═════ MATERIAL SUPPLIED
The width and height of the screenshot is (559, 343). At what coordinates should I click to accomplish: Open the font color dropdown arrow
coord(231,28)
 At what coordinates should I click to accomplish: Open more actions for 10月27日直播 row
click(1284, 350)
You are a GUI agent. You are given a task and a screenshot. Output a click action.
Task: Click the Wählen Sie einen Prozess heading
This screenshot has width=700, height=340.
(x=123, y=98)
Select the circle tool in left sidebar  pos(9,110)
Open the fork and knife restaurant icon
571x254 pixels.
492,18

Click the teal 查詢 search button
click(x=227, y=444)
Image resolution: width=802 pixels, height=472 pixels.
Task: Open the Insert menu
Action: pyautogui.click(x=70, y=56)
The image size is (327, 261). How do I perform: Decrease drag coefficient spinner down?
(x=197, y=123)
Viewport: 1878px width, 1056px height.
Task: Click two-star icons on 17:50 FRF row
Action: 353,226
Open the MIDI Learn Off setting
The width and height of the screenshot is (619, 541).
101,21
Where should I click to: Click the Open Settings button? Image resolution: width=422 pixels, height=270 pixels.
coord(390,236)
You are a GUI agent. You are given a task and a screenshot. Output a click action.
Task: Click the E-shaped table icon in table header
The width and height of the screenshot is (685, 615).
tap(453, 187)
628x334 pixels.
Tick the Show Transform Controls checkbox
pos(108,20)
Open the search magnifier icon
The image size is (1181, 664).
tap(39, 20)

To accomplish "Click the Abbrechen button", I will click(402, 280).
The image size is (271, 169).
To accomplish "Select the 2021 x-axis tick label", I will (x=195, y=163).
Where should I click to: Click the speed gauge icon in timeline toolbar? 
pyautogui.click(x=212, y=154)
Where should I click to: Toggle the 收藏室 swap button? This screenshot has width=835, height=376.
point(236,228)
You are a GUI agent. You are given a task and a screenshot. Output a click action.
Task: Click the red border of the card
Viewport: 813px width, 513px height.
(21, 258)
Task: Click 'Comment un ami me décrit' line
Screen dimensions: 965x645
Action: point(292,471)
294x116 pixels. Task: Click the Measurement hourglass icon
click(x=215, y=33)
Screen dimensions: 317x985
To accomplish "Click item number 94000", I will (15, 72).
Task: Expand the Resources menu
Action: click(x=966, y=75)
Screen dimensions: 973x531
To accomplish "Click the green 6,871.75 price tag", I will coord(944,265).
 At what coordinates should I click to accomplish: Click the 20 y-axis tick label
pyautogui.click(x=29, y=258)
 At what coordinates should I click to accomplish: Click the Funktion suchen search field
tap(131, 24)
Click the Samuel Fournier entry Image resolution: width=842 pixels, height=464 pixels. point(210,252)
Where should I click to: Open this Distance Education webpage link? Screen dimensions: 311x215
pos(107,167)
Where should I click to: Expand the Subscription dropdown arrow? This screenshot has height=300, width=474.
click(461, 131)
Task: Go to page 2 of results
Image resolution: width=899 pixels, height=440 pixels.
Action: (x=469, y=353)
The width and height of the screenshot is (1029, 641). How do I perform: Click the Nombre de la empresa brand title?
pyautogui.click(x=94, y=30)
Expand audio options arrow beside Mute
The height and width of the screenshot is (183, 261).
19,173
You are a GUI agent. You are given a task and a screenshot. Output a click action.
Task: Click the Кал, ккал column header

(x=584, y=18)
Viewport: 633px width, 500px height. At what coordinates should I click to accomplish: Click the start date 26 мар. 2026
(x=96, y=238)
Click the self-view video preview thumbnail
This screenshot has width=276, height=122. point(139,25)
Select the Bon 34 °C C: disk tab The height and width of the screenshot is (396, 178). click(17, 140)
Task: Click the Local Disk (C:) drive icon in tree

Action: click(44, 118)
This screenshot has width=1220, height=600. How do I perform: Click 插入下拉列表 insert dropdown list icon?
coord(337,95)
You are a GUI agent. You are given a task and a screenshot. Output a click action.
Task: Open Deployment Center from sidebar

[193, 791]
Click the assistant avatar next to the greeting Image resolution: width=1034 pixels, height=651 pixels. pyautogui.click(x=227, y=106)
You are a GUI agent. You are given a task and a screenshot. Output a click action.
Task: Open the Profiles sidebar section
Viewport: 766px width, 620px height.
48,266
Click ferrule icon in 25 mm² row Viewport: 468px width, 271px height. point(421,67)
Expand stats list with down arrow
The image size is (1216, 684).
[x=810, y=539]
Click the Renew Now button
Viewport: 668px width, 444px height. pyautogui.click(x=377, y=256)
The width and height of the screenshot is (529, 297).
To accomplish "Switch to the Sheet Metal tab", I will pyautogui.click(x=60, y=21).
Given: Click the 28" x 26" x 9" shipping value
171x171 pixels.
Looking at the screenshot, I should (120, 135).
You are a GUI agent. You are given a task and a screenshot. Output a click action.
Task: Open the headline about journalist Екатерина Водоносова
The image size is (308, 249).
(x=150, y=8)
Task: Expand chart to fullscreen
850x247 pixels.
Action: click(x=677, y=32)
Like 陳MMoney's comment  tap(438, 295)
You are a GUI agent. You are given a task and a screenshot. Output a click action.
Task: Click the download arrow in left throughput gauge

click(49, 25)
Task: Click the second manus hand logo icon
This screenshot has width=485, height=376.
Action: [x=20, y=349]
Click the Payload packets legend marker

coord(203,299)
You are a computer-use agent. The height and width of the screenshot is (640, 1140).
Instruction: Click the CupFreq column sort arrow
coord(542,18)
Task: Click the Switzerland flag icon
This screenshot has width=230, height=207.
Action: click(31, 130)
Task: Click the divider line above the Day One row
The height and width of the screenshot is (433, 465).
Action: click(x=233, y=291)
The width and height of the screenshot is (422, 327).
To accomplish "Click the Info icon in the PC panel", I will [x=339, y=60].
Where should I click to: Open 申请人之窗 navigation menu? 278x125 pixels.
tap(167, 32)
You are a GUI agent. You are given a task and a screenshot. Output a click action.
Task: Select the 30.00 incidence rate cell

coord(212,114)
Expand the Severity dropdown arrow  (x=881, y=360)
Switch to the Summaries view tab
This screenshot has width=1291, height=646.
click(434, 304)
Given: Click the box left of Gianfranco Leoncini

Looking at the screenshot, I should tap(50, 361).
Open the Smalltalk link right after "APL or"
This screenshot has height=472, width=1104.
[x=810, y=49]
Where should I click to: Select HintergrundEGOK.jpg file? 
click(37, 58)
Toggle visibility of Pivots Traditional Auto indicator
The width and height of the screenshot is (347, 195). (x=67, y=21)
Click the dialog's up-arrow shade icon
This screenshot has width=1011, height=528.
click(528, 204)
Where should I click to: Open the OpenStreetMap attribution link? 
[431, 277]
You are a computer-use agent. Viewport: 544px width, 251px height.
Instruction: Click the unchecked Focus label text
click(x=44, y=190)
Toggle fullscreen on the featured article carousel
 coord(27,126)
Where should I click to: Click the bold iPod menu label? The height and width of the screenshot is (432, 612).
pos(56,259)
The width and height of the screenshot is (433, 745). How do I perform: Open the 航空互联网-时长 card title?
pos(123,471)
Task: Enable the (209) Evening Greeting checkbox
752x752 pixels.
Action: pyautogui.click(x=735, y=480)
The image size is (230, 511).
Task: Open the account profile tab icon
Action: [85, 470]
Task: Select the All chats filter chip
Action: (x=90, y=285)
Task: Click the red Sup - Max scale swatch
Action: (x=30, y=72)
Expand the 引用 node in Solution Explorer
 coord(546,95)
══════════
THE PROBLEM :: Output, exactly and in full, the lines from the start of the entries above through the line that contains "The image size is (271, 169).".

YOUR RESPONSE ::
The width and height of the screenshot is (559, 343). At what coordinates should I click to accomplish: Open the font color dropdown arrow
coord(231,28)
 At what coordinates should I click to accomplish: Open more actions for 10月27日直播 row
click(1284, 350)
You are a GUI agent. You are given a task and a screenshot. Output a click action.
Task: Click the Wählen Sie einen Prozess heading
This screenshot has width=700, height=340.
(x=123, y=98)
Select the circle tool in left sidebar  pos(9,110)
Open the fork and knife restaurant icon
571x254 pixels.
492,18

Click the teal 查詢 search button
click(x=227, y=444)
Image resolution: width=802 pixels, height=472 pixels.
Task: Open the Insert menu
Action: pyautogui.click(x=70, y=56)
The image size is (327, 261). How do I perform: Decrease drag coefficient spinner down?
(x=197, y=123)
Viewport: 1878px width, 1056px height.
Task: Click two-star icons on 17:50 FRF row
Action: 353,226
Open the MIDI Learn Off setting
The width and height of the screenshot is (619, 541).
101,21
Where should I click to: Click the Open Settings button? Image resolution: width=422 pixels, height=270 pixels.
coord(390,236)
You are a GUI agent. You are given a task and a screenshot. Output a click action.
Task: Click the E-shaped table icon in table header
The width and height of the screenshot is (685, 615).
tap(453, 187)
628x334 pixels.
Tick the Show Transform Controls checkbox
pos(108,20)
Open the search magnifier icon
The image size is (1181, 664).
tap(39, 20)

To accomplish "Click the Abbrechen button", I will click(402, 280).
The image size is (271, 169).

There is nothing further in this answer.